Durch Trends zur ungesunden Arbeit (Nacht- und Schichtarbeit, immer längere Arbeitszeiten, Überstunden, vermehrter Druck auf die ArbeiterInnen, etc.) kommt es immer häufiger zu berufsbedingten Krankheiten und aufgrund erpresserischer Maßnahmen denkt man heute sowieso zweimal nach, bevor man in Krankenstand geht. Kürzere Arbeitszeiten würden hierbei entlastend wirken.
Schon Marx hat gesagt, dass man den wahren Reichtum einer Gesellschaft an der Zeit, über die die in ihr lebenden Individuen frei verfügen können, sehen kann. Neben der Erwerbsarbeit muss jeder Mensch vielen weiteren Verpflichtungen nach gehen: sei dies Arbeit im Haushalt oder Kinderbetreuung. So kommt es, dass zahlreiche Menschen unter chronischer Zeitnot leiden. Der durch eine Verkürzung der Arbeitszeit gewonnene Zeitwohlstand lässt sich auf viele Arten nützen und es kommt zu einer deutlichen Erhöhung der Lebensqualität.
…bei vollem Lohnausgleich
Eine der vieldiskutierte Frage beim Thema Arbeitszeitverkürzung ist jene des vollen Lohnausgleichs.
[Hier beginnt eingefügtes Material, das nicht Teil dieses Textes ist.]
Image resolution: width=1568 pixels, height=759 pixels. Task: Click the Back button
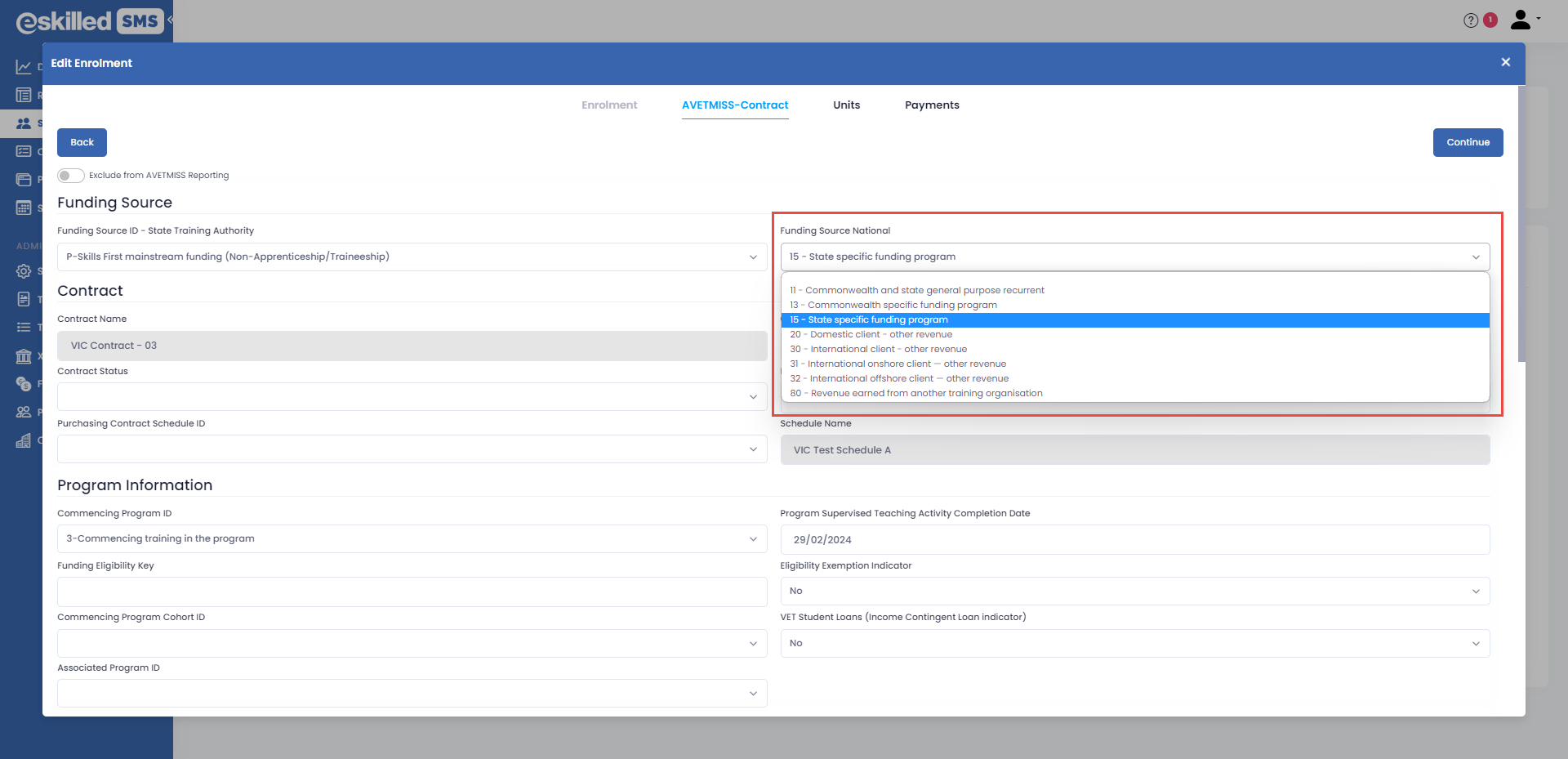coord(82,142)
Voller Lohnausgleich heißt, dass die Verkürzung zu keinem Einkommensverlust führt. Eine Arbeitszeitverkürzung, die nicht Hand in Hand mit einem vollen Lohnausgleich geht, wäre verheerend. Es würde zwar mehr Freizeit geschaffen werden, jedoch steht man dann vor dem Problem einer enormen Prekarisierung, was sich schließlich in der Verschlechterung der Lebensbedingungen großer Teile der Bevölkerung niederschlagen würde. Dieses Vorgehen würde einer massiven Lohnkürzung entsprechen und wäre ein fauler Kompromiss. Insofern kann eine Arbeitszeitverkürzung nur mit vollem Lohnausgleich sinnvoll stattfinden!
„Und wie viele Stunden hätten’S denn gern?“
Abschließend stellt sich natürlich die große Frage nach dem Wie-viel. Man sollte sich hierbei keine Illusionen machen. Weder darf man sich viel auf die Spitzen der rosaroten Gewerkschaften einbilden, noch die momentan herrschenden Klassenverhältnisse unter den Teppich kehren. Es ist nun mal so, dass wir uns in einem Abwehrkampf befinden. Diesen gilt es zu gewinnen und eine Verlängerung der Arbeitszeit abzuwehren. Weitergehen muss es dann mit einer Arbeitszeitverkürzung bei vollem Lohnausgleich zuerst auf die 35- und schließlich auf die 30-Stunden-Woche.